:: Tasks to carry out ::
A) In the file-locking discussion, which source file, open() flag, and system calls are named? List each one.
B) According to the file-locking discussion, on what kind of file system is O_EXCL broken?
C) Carry on the file-locking discussion from the point where it stops.

:: Document text ::
+---+

The total code for the above procedure would not be much longer than what is currently in ambient.c, and wouldn't require any network transactions, which I'd rather avoid. There's no such code currently in Radiance, and it adds a whole set of dependencies I don't want to deal with.

Having said that, I'm willing to go along with Schorsch's suggestion of implementing multiple methods. I'll go ahead and give this one a shot, and you guys can try yours as well if you like.

-Greg

Greg Ward wrote:

The open() call with the O_EXCL flag is supposed to be atomic with the
file system -- i.e., if the file exists, the call fails, so if
competing processes compete in a race, only one can win. If the open()
call fails, then our process moves on as if the lock file were there
all along.

You almost convinced me with this one, until I checked the
open(2) man page on my Linux box:

  O_EXCL is broken on
  NFS file systems, programs which rely on it for performing
  locking tasks will contain a race condition. The solution for
  performing atomic file locking using a lockfile is to create a
  unique file on the same fs (e.g., incorporating hostname and
  pid), use link(2) to make a link to the lockfile. If link()

+---+

:: Listed records ::

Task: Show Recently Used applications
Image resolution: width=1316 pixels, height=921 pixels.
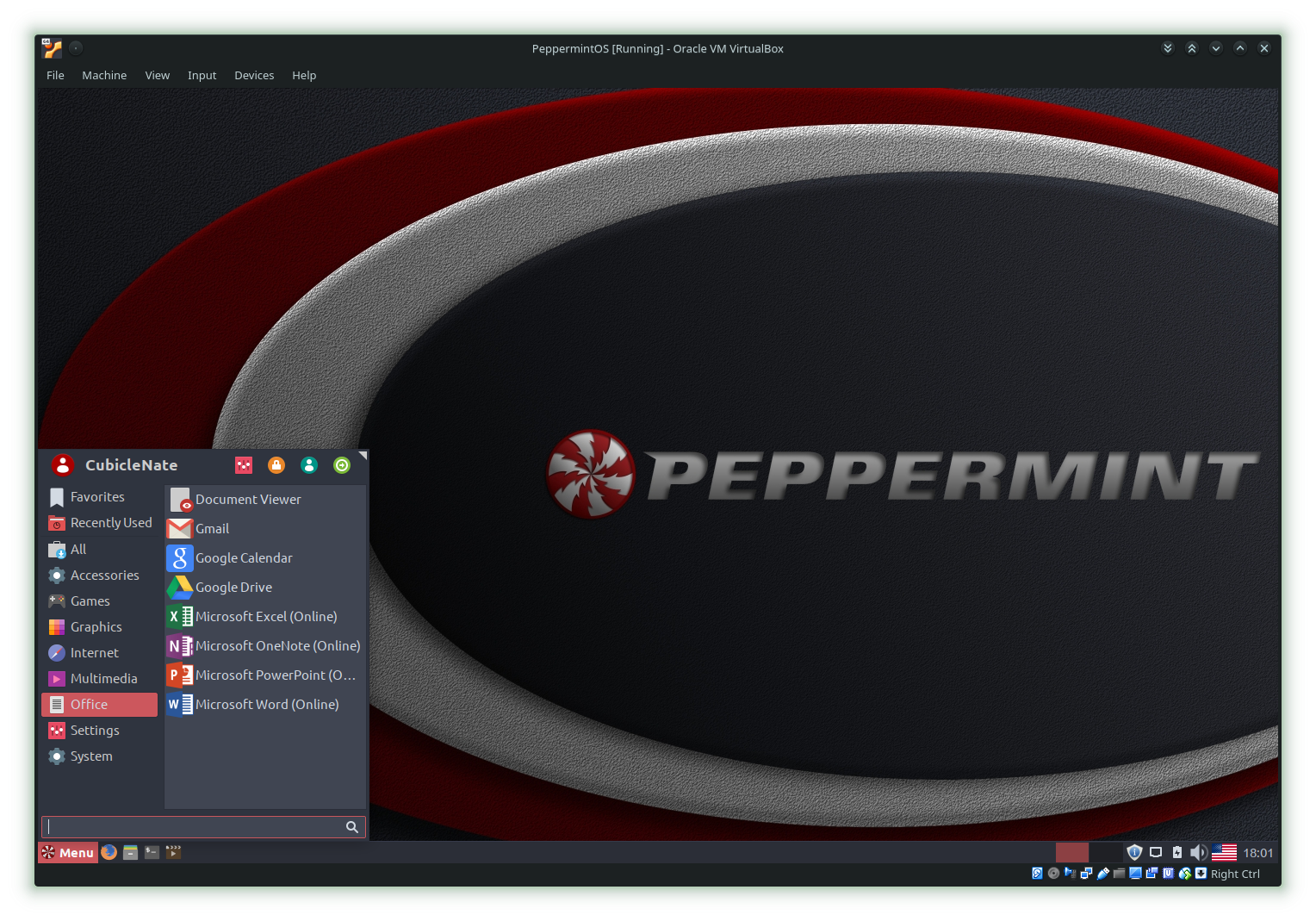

+---+

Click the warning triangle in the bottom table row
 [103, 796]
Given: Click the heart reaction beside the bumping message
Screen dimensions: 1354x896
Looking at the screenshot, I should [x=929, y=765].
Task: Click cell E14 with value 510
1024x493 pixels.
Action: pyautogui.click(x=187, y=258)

+---+

:: Answers to the tasks ::
A)
- ambient.c
- O_EXCL
- open() (also given as open(2))
- link() (also given as link(2))

B) NFS file systems.

C)
  returns 0, the lock is successful. Otherwise, use stat(2) on
  the unique file to check if its link count has increased to 2,
  in which case the lock is also successful.

I don't know if this is specific to Linux, or if is just the only
system where the documentation spells out the problem. The method
with the hard link is what Mailman uses, btw., making reference to
the above paragraph of the linux man page in the code.

There's no link() on Windows, so we'll have to use open() there.
Does anyone know if open() on Windows is supposed to be atomic?
The worst case scenario I see there is someone running a Samba
server on a Linux box, serving a file system that it has mounted
from another unix host per NFS, which opens us to the above race
condition again...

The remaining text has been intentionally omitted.